__DOCUMENT EXCERPT__:
- - -

Cliff May's source thinks anti Bush State Dips pushed the suspect "Key Judgments" in order to thwart action against Iran.

The NY Times story on the latest NIE must have lost its 2005 story down some memory hole because it is not mentioned. So far I have seen not other stories beyond this blog that mention it. It may not fit the template for the current story line at the Times.

Update: CNN reports on the President's remarks explaining why Iran is still a threat.

...

"Iran was dangerous, Iran is dangerous and Iran will be dangerous if they have the knowledge necessary to make a nuclear weapon," Bush said, pointing out that Tehran continues to try to enrich uranium for civilian purposes and therefore develop technology that could be used for a weapon.

...
That pretty much confirms my own analysis above.

- - -

__SOURCE MATERIAL__:
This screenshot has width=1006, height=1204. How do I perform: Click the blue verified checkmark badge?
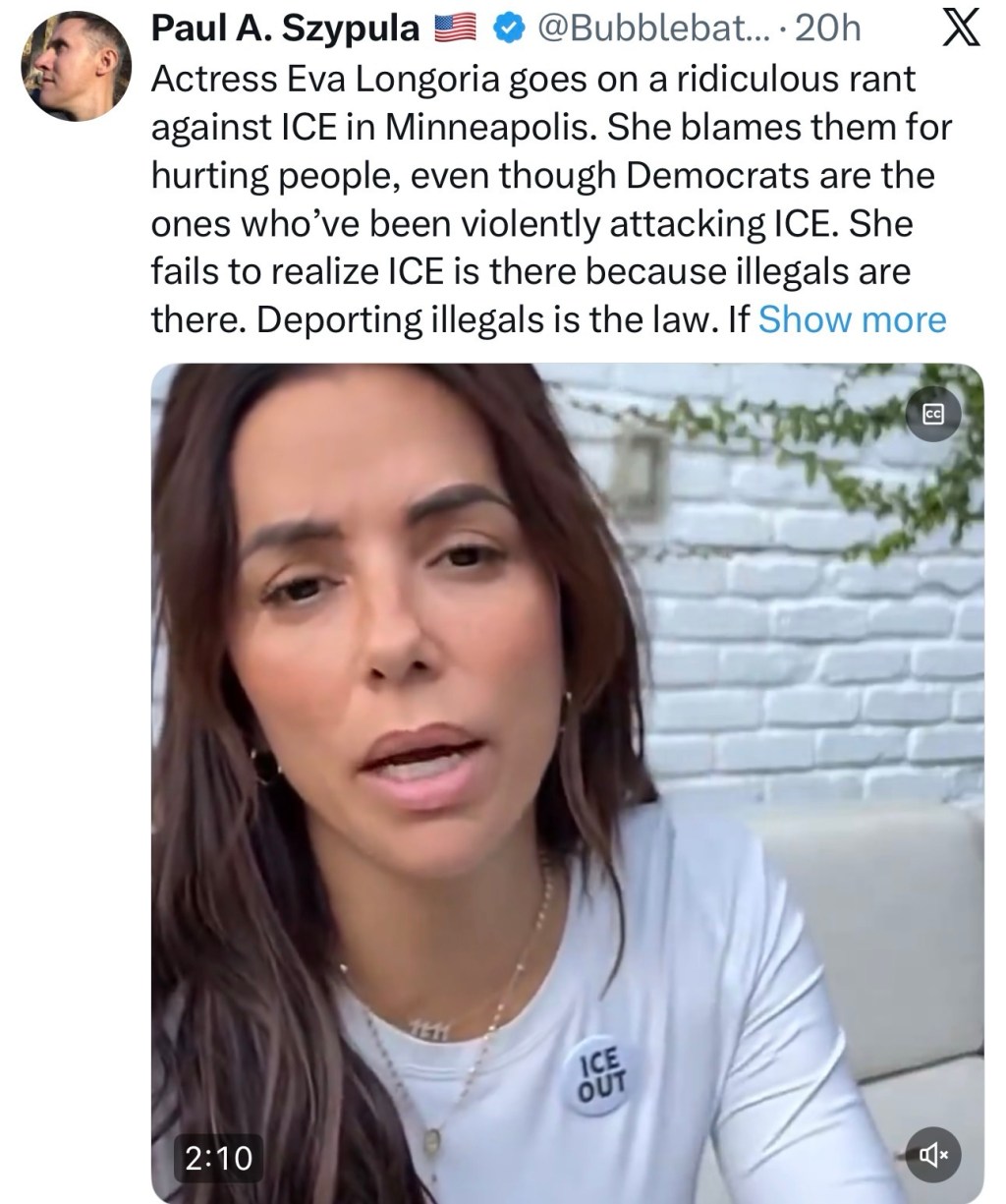pos(504,29)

- - -

__EXERCISE INSTRUCTIONS__:
Please pick up the blog post on the Iran intelligence estimate after its last line and continue writing it.

__WRITTEN ANSWER__:
Comments

  1. Why should we believe that Iran EVER had a nuclear weapons program at all?

    From IranAffairs.com:

    Iran NIE report: Are you lying now, or were you lying then?

    If the 2005 NIE report was wrong when it claimed with "high confidence" that Iran had a active nuclear weapons program, why should the 2007 NIE be any more credible when it claims that Iran had a nuclear weapons program until 2003? If Iran really had a nuclear weapons program until 2003 as the new report claims, then why has the IAEA found no evidence of it?